Opinion

Big ideas, images, and distorted facts

We are writing this column because we care. The Bob Dylan song from which this column takes its name includes the line: “Their heads are full of big ideas, images and distorted facts.” We’re writing this column because we feel very strongly that these words are relevant today. When Dylan sang those words, what we heard was this: we all have a desire to connect with each other but we feel like we’re not doing it the right way. Today, when discussing this topic, both of us came to the realization that we have the habit of creating “images and distorted facts” rather than paying attention to what we genuinely hope and care about.

Communication needs to be talked about in a new way. First of all, we’re not writing this because the issue is fashionable. The topic is too often discussed because its immediate, more superficial effects are the only ones felt, like the strange feeling of stepping into a new set of clothes. The issue at hand has been so dolled up, passed around, and cross-examined that all you can really hear at the moment is a thousand babbling voices. Everyone is talking at once, trying to make a connection in the wrong way.

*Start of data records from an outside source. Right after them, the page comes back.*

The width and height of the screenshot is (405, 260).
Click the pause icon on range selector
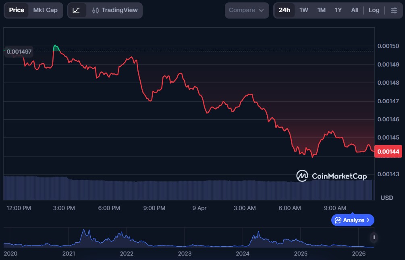pos(374,237)
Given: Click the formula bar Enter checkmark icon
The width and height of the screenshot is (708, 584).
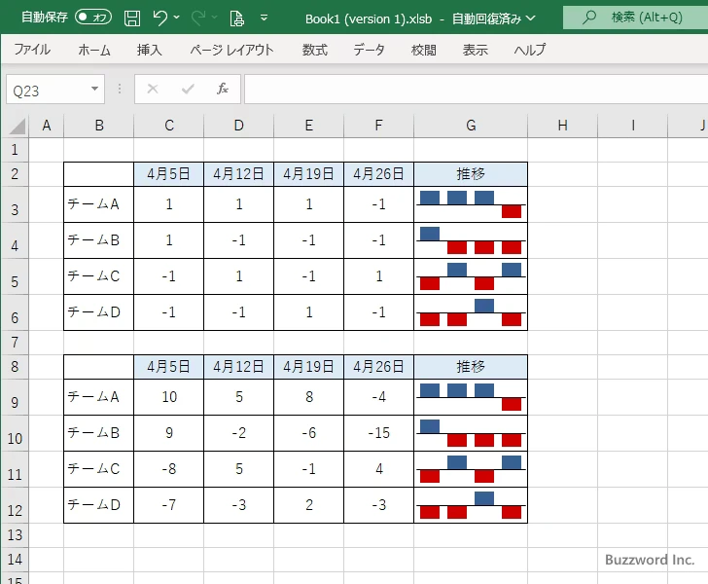Looking at the screenshot, I should pos(188,90).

Connection and communication have always been at the heart of the impetus driving human progress in literature, music, visual art, and technology (not to mention silly things like procreation). Writers like Dante and Shakespeare shaped language by coining hundreds of new words. Picasso revolutionized the way we perceive reality by painting multiple perspectives simultaneously. Alexander Graham Bell’s invention of the telephone in the 19th century forever changed the way we communicate. But the use of artistic and technological tools to shape communication can never be fully predicted before the changes actually happen.

After you have finished reading this, open Facebook and look at the last five items you have posted. Does anyone, other than perhaps a small handful of your friends, actually care about them? Does your status about the fresh snowfall actually achieve anything, or are you just trying to be clever? Let’s face it—the content you generate online probably falls into one of three categories: (a) mental masturbation, (b) self-aggrandizement, or (c) clowning around. You are not a celebrity.

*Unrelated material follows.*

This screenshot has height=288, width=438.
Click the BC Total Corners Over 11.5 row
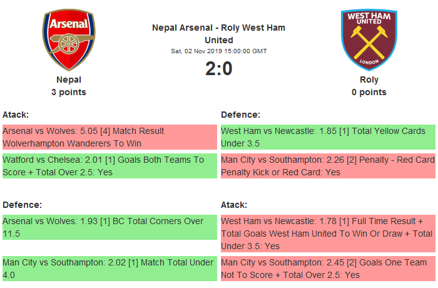109,227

When you are browsing through profiles, the worst are always the ones people have tried to make realistic. Just a lot of cyberspace being unnecessarily filled. Good profiles are entertaining, presenting a caricature that is colorful or quirky. These profiles are saying: you don’t know me. Sometimes ridiculous but never fearful.

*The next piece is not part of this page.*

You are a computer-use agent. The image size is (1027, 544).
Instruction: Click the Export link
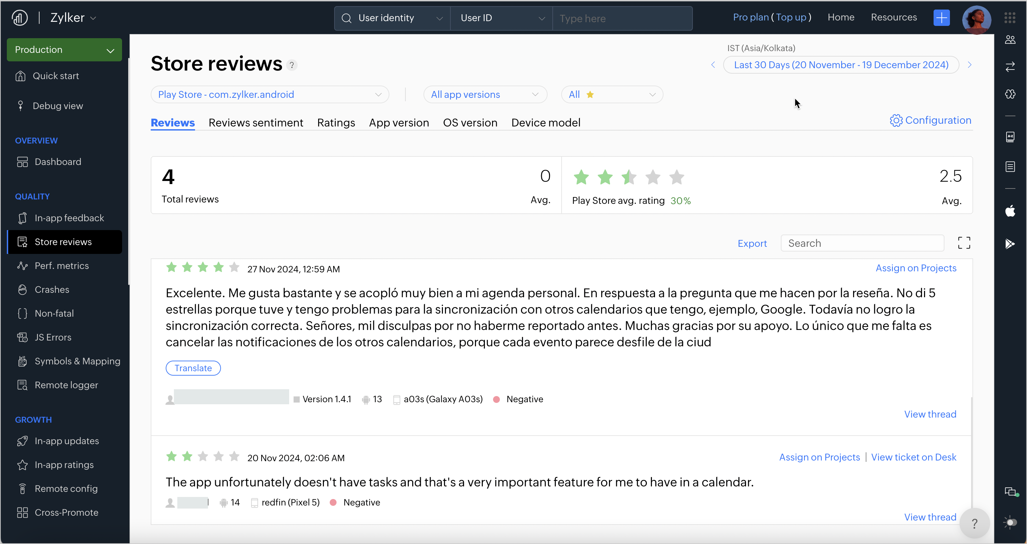(x=752, y=243)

Communication can make a lot of people afraid: afraid of being rejected, afraid of being misunderstood, afraid of looking like an idiot. Many of these are the same things you feared in kindergarten … stupid, childish things. But the Idiot Wind is not here to tell you that you’re an idiot. The Idiot Wind is that feeling inside you that pushes you to create, connect, and care. The wind that makes your heart beat, the wind that makes us sing and cry instead of talking.